そこで目にしたのは、楽しそうに他の男と笑い合う春月の姿。
俺は思わず、愛しい人の名前を読んでいた。
「_____春月」
自分でも、少し驚くくらい低い声だった。
腹の底から黒い感情が勢い良く溢れて来る。
なにしてんだ、お前。
俺を待たせておきながらそんな男にヘラヘラして。
俺と帰るよりその男と話す方がいいのか?
なぁ、俺がお前を待ってること忘れてた?
名前を呼ばれて俺の存在に気付いたのか、「待たせてごめんなさい」と小走りで近寄ってくる春月。
あぁ、可愛い春月。
何をしていても本当に可愛い。
そのクリクリな目も、華奢な身体も、ふわふわの髪も。クルクル変わる表情も、何気ない仕草だって。
誰にも見せたくない。
その純粋で澄んだ瞳に俺だけを映して、俺だけに反応して。
俺だけの為に生きてほしい。
……あいつ、邪魔だな。
俺の春月と馴れ馴れしく喋りやがって。
きっと俺は今嫉妬に塗れた醜い顔をしているんだろうな、と心の中で失笑する。
こんな感情を抱いているのがバレたら、きっと春月は離れて行ってしまうだろう。
恋人でもないのに嫉妬されるのは誰でも嫌だと思う。
嫌われるのだけは避けたかった。
春月と出会ったあの日、初めて目があった瞬間時間が止まったように感じた。
直感でわかったんだ、春月は俺の運命の人だと。
誰にも奪わせない。俺だけの宝物。
春月は俺を気にもとめずに、さっき話してた男に手を振っている。
……そうやってみんなに愛嬌を振りまくのか。
俺と話す時の笑顔も、たまに見せる膨れっ面も、まるで俺を「好きだ」とでも言うよな目線も。
俺だけに向けていると思っていたのに。
他の男にも、その柔らかくて暖かい笑みを向けるのか。
今だけは我慢しよう。
でも、もし俺が春月の彼氏になった暁には_____。
俺は春月の隣に立っていた男を睨みつけると、「こいつに手を出したら殺す」と念を送っておく。

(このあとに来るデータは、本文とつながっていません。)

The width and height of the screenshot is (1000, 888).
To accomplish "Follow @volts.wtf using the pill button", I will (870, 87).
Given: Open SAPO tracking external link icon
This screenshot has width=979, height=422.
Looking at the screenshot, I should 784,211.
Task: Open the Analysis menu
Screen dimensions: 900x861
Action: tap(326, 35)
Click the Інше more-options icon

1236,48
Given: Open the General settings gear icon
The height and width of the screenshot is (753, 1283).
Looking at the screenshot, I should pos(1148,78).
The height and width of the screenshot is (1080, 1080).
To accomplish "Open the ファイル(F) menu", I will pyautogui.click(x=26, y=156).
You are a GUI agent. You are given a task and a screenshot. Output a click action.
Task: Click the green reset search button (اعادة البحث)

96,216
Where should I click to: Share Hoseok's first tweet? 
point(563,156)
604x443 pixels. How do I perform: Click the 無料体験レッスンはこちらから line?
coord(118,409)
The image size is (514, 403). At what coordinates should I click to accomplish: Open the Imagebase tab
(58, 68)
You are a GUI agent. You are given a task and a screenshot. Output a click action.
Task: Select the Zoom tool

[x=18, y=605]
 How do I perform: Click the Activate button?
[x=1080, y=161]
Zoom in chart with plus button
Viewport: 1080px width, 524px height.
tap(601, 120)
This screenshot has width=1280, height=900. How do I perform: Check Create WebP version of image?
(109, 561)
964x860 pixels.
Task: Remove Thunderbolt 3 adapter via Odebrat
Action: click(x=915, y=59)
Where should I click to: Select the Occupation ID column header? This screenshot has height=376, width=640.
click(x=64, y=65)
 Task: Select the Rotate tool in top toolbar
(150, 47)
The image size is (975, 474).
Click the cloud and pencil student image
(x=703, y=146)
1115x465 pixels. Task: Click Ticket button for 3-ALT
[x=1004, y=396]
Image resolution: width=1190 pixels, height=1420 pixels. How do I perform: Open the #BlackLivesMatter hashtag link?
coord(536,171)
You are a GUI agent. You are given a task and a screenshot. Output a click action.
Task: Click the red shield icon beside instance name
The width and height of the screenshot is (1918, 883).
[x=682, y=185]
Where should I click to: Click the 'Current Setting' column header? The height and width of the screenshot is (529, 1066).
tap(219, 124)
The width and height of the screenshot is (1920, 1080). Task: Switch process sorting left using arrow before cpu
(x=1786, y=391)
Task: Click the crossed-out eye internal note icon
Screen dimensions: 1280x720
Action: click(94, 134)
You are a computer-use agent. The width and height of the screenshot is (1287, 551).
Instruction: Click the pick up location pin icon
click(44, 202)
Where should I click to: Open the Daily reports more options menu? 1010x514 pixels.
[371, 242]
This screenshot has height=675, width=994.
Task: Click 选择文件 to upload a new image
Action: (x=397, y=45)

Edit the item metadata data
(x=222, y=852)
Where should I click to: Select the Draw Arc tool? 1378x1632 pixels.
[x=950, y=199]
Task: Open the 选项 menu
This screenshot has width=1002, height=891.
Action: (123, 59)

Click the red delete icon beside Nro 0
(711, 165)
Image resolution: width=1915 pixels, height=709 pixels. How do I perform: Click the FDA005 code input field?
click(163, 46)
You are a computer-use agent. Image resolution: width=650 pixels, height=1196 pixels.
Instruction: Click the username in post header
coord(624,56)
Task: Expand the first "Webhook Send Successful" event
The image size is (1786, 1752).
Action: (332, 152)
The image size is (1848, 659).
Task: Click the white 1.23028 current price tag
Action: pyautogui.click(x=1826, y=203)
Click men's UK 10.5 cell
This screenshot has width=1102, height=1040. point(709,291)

動かない俺を不思議に思ったのか、「叶翔先輩?」と可愛い声で俺の名前を呼び首を傾げる春月に、「ん、どうした?」とニッコリ笑ってやる。
「っ、なんでもないです。早く行きましょ」
少し照れているのか、すっと前に進む春月に俺は「……絶対誰にも渡さねぇ」と呟いて歩き出した。